_Source extract_

┄┄┄┄┄┄┄┄┄┄

Thursday, April 14, 2016

Look! Down In The Pond! It's A Fish!



Apparently, birds and planes are noteworthy in Metropolis 


Today, Jeremy takes on the Man of Steel himself, Superman!  I don't know if he has kryptonite in his pants or something, but we'll all find out together.  


I don't really have a problem with Superman.  I mean, once you accept the fact that there's an alien who crash landed in middle America who derives great physical powers simply by virtue of the fact that the earth's sun is yellow, then you're already most of the way there.  Sure, there's some suspension of disbelief there, but it's a comic book, so we as a whole can be largely okay with that.  My problem lies with the people of Metropolis. 

Say it with me, folks..."Look!  Up in the sky!  It's a bird!  It's a plane!  It's SUPERMAN!"  

So, this phrase has become fairly quintessential Superman lore.  It originated in 1939 as the introduction to the radio program "The Adventures of Superman."  You've all heard it before, and didn't pay much attention to it because you knew full well it was merely a way to introduce Superman.  But let's actually think about what's being said here, shall we?  

"Look!  Up in the sky!  It's a bird!"  

Let's stop there, which is what the first speaking person did before being corrected by somebody else saying that it's a plane.  This is a remarkably stupid thing to say.  This person stopped whatever it was they were doing to force other people to stop whatever they were doing to look up into the sky because they saw a bird.  THAT'S WHERE BIRDS GO, IMBECILE!  Of course there are birds in the sky.  Where else are you supposed to put them?  They're birds...they fly.  Why is it so noteworthy that the skies over Metropolis contain a bird that somebody feels the need to point it out to me?  

"It's a plane!"  While also looking up at the sky.  This one may have made a little more sense in 1939, but not that much.  It's basically the same concept.  Planes go in the sky.  If you look up and see a plane, that's probably pretty standard fare these days, but flight was still somewhat newish in 1939.  Let's look at aviation in that age.

┄┄┄┄┄┄┄┄┄┄

Recorded data:
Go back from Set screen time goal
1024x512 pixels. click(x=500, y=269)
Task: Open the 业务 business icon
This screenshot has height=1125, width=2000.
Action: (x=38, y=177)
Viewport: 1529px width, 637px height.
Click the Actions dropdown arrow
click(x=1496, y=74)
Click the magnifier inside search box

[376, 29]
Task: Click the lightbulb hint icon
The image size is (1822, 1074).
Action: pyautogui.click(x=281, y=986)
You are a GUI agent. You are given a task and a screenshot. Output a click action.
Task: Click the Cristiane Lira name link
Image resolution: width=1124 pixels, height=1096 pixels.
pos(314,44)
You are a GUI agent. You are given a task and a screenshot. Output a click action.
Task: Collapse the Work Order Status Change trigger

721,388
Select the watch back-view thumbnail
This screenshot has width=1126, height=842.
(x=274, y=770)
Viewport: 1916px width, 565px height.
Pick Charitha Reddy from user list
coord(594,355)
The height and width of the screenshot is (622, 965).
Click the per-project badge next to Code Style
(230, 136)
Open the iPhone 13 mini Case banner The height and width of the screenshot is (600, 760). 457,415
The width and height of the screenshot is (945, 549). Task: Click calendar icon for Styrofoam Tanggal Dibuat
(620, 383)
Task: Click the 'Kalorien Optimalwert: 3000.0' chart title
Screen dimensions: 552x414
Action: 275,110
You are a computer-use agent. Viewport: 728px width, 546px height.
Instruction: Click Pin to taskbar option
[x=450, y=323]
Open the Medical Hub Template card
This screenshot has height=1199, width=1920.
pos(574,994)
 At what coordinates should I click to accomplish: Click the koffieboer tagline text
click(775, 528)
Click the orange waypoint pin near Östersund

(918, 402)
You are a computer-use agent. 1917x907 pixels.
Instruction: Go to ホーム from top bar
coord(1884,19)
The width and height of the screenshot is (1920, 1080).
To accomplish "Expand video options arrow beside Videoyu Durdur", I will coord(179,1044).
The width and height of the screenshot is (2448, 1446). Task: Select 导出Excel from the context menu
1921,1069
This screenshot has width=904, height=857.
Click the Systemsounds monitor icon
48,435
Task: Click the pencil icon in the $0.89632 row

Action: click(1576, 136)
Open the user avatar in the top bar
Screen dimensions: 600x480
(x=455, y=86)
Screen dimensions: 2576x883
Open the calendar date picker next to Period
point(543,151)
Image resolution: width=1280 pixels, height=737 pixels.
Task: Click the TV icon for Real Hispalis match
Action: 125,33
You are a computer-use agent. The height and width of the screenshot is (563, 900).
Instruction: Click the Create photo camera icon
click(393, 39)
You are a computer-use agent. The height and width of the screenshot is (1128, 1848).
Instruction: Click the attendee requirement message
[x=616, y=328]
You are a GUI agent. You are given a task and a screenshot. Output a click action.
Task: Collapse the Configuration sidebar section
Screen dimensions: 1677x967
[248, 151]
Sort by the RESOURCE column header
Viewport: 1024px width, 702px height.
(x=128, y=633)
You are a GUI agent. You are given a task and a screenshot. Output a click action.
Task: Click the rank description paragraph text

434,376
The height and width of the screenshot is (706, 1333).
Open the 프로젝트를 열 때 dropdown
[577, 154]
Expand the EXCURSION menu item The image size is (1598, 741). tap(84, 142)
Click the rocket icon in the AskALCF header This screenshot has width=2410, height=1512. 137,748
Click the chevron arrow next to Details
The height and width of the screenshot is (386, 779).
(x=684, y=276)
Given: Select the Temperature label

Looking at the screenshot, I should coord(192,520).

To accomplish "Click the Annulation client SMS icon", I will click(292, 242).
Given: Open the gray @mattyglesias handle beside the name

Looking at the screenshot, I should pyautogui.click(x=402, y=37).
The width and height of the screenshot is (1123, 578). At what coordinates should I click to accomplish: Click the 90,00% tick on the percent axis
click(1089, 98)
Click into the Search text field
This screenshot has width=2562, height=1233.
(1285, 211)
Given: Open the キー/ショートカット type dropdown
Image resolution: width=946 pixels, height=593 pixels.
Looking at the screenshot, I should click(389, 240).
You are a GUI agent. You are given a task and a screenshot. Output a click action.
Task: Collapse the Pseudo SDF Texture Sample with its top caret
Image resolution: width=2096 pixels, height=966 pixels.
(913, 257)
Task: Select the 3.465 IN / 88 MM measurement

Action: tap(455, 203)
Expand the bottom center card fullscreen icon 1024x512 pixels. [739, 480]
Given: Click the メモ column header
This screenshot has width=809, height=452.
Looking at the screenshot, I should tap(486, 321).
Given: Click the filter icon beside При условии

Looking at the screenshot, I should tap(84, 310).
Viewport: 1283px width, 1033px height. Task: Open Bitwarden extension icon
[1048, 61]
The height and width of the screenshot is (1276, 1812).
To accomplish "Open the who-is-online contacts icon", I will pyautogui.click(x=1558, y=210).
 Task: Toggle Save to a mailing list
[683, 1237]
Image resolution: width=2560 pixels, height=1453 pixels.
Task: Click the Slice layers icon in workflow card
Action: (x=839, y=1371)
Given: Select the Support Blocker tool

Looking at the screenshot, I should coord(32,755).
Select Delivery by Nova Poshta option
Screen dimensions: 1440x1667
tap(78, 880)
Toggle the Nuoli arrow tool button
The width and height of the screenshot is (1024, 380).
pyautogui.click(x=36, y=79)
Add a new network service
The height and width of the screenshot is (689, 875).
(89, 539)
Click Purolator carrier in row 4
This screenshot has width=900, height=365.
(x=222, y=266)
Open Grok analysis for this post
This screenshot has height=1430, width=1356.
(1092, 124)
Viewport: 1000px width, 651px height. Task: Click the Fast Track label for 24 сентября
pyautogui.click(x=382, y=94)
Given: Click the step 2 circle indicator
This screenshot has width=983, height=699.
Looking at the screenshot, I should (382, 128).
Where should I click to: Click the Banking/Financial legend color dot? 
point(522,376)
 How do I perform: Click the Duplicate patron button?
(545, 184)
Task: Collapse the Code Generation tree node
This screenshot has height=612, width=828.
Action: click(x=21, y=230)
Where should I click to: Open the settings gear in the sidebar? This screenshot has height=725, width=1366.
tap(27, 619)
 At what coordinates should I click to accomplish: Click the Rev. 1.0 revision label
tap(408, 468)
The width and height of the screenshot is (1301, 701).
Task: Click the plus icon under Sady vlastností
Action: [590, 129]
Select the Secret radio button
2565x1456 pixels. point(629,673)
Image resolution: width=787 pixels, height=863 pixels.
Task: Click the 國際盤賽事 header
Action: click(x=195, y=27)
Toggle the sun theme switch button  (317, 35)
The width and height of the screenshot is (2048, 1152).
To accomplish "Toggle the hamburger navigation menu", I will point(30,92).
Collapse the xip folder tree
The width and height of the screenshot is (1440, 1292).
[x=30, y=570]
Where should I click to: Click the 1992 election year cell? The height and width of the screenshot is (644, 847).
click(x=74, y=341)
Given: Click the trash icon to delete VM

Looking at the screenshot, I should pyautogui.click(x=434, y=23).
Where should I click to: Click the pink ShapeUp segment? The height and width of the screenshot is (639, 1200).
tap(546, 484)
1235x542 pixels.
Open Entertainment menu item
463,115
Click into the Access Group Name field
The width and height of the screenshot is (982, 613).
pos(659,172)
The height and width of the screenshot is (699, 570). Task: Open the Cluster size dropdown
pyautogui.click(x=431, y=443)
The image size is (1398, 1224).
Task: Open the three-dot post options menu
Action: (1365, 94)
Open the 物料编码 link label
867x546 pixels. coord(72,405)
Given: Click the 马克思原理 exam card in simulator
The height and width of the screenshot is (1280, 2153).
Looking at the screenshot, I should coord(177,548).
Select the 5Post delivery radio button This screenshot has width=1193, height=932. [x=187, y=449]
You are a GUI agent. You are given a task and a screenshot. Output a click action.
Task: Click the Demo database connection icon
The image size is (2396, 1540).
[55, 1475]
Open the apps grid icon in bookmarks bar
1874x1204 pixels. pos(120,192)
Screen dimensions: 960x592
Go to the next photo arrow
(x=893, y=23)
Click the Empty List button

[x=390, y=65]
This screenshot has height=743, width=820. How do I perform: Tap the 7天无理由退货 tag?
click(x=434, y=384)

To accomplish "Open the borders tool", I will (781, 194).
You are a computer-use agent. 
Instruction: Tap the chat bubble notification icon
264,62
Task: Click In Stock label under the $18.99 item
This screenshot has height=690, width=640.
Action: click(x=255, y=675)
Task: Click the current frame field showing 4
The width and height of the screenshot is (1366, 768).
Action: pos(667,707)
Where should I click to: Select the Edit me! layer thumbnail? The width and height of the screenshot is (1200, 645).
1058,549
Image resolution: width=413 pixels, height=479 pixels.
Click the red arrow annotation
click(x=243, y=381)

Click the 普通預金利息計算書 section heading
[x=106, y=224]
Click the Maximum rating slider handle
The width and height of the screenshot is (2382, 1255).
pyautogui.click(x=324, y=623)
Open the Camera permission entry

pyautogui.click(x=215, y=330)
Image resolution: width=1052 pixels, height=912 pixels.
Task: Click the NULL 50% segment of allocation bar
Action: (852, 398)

┄┄┄┄┄┄┄┄┄┄

_Exercise_
Can you return everything in the Superman blog post from "Apparently, birds and" down to "find out together.", copied word for word?

_Task output_
Apparently, birds and planes are noteworthy in Metropolis 


Today, Jeremy takes on the Man of Steel himself, Superman!  I don't know if he has kryptonite in his pants or something, but we'll all find out together.